Northwestern Events Calendar

May
11
2016

Reinventing marriage in 19th-20th century Egypt

recurring see all events in this series

When: Wednesday, May 11, 2016
12:00 PM - 1:00 PM CT

Where: 620 Library Place, PAS Conference Room, 620 Library Place , Evanston, IL 60208 map it

Audience: Faculty/Staff - Student - Public - Post Docs/Docs - Graduate Students

Contact: Program of African Studies   (847) 491-7323

Group: Program of African Studies

Category: Lectures & Meetings

Description:

Abstract: In 1910 Khedive Abbas II felt it necessary to cover up a perfectly legal polygynous marriage, unlike his grandfather, whose fourteen consorts were public testimony to his grandeur and masculinity. What had changed in the interval was the spread of a new family ideology that identified the conjugal family as the basis of civilization and the site where the nation’s future leaders were nurtured. This family ideology valorized women’s education to enable them to fulfill their vocation as mother, household manager, and helpmate; it encouraged monogamy and it discouraged divorce. Its modernist proponents have been mis-identified as proto-feminists. The modernists hybridized those identifiably post-Enlightenment European ideas with pre-colonial Muslim norms of marital relations, the most important of which is the maintenance-obedience relationship, in which the wife owes the husband obedience and he owes her and their children maintenance. this talk will focus on the new family ideology. However, two additional processes contributed to the (re)invention of Egypt’s modern marriage system. The abandonment of polygyny and slave concubinage by the ruling khedival family in favor of monogamous marriage, the subsequent suppression of slave trafficking, and a rising age at marriage, were contingent factors abetting the new family ideology. The reorganization of the Sharia court system enhanced the authority of the courts in family affairs, and the codification of Muslim family law gave the state a greater managerial role in family life.

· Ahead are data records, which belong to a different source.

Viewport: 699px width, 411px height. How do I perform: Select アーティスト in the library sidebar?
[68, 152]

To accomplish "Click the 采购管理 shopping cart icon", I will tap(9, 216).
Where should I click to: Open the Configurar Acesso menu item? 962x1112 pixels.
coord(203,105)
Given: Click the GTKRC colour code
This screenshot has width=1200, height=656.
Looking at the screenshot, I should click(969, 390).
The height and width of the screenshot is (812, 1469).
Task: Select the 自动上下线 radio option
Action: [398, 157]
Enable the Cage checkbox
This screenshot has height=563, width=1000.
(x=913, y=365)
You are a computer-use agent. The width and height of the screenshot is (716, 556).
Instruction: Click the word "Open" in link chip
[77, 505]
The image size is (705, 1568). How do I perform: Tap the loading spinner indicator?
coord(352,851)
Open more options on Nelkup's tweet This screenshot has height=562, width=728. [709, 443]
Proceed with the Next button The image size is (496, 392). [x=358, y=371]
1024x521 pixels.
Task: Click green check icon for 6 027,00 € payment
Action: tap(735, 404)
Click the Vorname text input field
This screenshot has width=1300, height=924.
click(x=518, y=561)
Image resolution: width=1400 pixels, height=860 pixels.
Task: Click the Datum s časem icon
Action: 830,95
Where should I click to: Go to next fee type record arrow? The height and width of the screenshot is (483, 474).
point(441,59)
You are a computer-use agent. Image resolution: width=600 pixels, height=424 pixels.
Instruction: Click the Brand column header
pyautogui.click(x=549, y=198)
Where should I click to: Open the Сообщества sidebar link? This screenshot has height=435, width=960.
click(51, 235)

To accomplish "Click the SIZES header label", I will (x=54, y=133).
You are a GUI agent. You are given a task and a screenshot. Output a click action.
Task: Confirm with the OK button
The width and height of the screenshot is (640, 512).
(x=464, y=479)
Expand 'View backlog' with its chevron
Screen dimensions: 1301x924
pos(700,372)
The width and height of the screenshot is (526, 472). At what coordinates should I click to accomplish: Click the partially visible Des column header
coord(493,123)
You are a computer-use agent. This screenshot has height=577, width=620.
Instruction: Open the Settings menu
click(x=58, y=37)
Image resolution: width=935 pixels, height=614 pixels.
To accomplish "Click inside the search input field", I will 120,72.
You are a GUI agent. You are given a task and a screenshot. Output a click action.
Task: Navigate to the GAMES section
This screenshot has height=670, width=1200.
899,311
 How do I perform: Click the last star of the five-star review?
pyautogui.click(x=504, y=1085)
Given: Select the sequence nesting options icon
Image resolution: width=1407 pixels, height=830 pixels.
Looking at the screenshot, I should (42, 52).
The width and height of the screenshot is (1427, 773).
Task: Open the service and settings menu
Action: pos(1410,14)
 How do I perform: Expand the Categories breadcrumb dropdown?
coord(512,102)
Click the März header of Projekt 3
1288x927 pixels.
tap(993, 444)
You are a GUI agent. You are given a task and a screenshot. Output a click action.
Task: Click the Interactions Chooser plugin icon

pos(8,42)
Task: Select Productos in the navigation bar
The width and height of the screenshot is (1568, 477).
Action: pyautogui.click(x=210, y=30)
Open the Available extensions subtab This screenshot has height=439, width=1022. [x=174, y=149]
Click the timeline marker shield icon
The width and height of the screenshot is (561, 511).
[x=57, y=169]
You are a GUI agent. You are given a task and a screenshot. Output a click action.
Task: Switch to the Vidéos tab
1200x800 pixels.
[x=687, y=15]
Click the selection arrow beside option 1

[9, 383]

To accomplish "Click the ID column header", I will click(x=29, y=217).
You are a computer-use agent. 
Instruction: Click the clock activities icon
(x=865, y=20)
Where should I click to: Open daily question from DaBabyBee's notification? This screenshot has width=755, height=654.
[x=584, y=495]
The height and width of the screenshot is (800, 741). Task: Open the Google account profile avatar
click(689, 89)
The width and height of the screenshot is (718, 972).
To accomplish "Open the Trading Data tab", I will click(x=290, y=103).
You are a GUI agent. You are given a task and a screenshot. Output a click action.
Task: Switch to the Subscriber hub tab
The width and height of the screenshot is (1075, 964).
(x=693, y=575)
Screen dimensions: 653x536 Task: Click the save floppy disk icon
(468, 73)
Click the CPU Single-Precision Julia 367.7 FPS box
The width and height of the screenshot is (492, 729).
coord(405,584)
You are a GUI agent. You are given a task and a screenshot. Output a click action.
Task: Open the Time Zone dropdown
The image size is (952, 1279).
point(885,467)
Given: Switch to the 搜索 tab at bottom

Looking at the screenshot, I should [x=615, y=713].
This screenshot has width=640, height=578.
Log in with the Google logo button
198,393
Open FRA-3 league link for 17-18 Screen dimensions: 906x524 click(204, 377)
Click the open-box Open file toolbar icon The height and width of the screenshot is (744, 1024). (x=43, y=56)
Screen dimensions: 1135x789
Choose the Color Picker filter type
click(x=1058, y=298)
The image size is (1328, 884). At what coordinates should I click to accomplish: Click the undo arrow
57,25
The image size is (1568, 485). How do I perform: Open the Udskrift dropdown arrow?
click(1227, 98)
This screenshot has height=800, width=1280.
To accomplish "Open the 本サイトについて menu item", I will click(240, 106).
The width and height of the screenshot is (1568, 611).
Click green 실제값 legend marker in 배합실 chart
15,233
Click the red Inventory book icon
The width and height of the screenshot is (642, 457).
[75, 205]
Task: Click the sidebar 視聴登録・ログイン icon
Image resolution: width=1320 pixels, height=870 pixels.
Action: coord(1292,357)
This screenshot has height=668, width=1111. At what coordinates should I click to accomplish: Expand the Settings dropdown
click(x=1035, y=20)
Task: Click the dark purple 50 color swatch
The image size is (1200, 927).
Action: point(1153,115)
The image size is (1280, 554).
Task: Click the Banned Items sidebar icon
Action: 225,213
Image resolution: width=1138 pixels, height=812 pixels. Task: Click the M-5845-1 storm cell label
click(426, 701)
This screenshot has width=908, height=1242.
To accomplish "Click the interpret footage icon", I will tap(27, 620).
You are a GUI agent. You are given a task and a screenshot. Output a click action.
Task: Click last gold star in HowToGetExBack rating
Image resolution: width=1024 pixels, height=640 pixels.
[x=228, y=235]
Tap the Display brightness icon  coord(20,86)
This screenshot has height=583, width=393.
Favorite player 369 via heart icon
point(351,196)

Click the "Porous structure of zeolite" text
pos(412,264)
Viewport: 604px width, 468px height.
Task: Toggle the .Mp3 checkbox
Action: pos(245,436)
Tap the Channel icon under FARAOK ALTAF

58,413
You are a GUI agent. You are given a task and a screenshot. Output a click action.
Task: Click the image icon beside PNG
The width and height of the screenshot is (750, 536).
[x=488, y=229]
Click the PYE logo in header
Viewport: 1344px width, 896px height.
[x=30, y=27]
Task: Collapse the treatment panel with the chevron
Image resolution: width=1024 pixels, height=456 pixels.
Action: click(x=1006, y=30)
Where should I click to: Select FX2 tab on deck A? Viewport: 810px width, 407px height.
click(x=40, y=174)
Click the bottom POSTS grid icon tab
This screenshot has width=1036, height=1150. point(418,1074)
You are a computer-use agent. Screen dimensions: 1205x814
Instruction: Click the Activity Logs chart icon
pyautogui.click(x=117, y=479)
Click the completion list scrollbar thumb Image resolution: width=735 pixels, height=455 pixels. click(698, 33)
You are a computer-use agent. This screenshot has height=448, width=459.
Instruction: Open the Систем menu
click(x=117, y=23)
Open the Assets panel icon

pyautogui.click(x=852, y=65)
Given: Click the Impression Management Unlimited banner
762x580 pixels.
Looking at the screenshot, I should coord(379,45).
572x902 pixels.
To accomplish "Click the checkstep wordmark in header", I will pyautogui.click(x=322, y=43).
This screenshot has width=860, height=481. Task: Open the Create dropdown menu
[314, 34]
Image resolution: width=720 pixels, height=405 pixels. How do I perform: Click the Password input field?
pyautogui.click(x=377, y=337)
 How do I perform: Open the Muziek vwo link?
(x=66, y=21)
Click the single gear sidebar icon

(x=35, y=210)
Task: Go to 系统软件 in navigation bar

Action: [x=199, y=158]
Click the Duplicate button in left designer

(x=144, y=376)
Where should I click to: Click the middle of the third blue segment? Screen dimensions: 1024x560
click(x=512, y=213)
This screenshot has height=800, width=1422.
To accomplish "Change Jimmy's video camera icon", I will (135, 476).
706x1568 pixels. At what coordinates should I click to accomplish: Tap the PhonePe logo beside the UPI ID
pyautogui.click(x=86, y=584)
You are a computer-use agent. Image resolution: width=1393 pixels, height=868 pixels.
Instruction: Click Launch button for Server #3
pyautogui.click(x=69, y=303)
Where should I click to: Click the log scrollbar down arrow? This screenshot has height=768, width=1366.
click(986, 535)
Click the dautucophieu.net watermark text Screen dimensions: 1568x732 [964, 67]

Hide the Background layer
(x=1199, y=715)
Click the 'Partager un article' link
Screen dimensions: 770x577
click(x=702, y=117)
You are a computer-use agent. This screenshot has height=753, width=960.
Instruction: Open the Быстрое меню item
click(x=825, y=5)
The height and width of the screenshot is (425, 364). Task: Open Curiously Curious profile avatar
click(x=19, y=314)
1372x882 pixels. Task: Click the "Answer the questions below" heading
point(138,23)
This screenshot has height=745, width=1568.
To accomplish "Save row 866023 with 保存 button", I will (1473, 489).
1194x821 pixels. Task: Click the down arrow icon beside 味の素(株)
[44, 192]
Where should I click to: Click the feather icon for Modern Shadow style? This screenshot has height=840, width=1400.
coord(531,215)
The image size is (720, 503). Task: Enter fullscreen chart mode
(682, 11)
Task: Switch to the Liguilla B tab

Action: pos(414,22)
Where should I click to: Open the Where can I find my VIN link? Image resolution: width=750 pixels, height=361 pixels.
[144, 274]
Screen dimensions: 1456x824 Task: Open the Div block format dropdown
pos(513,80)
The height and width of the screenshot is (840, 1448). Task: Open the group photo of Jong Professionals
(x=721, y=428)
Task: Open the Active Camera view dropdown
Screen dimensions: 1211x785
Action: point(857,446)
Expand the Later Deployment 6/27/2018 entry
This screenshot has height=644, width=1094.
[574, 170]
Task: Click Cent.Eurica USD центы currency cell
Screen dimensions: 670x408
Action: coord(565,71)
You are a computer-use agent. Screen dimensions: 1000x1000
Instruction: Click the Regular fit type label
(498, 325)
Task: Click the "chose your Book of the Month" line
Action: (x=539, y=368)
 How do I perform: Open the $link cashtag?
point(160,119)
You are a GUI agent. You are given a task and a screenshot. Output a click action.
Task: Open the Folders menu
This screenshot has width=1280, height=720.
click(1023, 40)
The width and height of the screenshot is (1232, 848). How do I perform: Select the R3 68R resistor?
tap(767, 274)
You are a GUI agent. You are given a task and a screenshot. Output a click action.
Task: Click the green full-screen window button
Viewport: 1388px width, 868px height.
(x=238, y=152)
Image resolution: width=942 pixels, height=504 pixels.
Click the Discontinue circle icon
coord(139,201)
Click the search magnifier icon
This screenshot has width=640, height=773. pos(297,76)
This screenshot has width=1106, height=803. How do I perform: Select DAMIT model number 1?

Bio: Kenneth M. Cuno researches, teaches, and writes about the history of the modern Middle East. He received a Ph.D. in history at UCLA in 1985, and taught at the American University in Cairo before coming to the University of Illinois at Urbana-Champaign in 1990. He is the author of Modernizing Marriage: Family, Ideology, and Law in Nineteenth- and Early Twentieth-Century Egypt (2015), which was awarded the Albert Hourani Book Prize by the Middle East Studies Association. Other recent books include Race and Slavery in Nineteenth-Century Egypt, Sudan, and the Ottoman Mediterranean: Histories of Trans-Saharan Africans, co-edited with Terence Walz (2010); and Family, Gender, and Law in a Globalizing Middle East and South Asia, co-edited with Manisha Desai (2009). His recent articles include the chapter on nineteenth-century Egypt in The New Cambridge History of Islam, vol. 5 (2010).